» **RECORDS FOR THIS EXERCISE**
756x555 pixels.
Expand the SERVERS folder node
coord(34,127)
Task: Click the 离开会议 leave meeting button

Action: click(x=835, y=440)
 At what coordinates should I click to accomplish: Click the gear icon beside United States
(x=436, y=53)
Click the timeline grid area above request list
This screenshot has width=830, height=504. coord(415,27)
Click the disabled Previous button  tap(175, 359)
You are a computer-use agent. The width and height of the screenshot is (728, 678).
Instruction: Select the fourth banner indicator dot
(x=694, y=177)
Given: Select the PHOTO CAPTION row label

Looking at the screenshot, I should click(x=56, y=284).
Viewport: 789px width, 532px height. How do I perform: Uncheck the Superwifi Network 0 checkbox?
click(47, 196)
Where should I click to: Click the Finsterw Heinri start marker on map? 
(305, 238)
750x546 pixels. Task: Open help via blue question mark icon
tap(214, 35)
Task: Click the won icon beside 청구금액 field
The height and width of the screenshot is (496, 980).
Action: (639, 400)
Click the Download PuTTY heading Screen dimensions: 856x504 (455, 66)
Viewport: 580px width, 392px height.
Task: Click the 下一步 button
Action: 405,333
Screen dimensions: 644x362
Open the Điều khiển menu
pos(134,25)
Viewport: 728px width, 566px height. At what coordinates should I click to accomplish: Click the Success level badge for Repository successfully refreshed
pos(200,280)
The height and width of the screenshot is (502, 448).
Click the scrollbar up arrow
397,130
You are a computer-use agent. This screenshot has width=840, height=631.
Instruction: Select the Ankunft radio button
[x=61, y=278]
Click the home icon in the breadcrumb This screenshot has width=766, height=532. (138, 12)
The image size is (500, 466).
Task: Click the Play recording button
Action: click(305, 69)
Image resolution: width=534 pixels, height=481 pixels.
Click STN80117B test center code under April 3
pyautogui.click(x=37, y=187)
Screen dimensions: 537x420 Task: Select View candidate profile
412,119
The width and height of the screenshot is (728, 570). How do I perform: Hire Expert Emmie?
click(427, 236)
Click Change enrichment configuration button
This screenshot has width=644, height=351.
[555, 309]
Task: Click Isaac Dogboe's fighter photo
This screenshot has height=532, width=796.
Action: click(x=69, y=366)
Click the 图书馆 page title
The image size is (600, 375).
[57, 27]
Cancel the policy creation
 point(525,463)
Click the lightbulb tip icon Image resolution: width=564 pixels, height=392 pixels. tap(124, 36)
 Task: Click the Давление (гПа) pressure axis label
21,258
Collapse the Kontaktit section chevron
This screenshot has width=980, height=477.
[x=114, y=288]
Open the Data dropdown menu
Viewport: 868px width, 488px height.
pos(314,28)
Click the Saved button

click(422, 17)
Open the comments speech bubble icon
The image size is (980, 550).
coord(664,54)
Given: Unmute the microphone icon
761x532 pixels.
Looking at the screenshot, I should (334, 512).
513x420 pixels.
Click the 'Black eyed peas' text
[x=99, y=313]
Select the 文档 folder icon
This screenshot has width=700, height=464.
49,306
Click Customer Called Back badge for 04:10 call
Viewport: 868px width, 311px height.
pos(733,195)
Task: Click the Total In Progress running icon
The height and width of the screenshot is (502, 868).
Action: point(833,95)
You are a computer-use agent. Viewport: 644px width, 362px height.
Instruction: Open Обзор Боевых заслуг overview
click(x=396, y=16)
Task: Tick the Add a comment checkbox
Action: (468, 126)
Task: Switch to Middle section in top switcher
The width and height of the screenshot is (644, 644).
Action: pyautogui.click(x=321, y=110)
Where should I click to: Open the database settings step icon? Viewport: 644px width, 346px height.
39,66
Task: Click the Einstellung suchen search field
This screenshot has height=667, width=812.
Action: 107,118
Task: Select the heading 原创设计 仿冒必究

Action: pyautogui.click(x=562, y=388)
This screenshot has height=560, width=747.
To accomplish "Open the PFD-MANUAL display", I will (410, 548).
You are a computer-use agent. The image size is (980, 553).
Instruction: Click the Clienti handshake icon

» **ASSIGNMENT**
Please copy out every line of the preceding listing that carries "section".

» **YOUR SOLUTION**
Collapse the Kontaktit section chevron
Task: Switch to Middle section in top switcher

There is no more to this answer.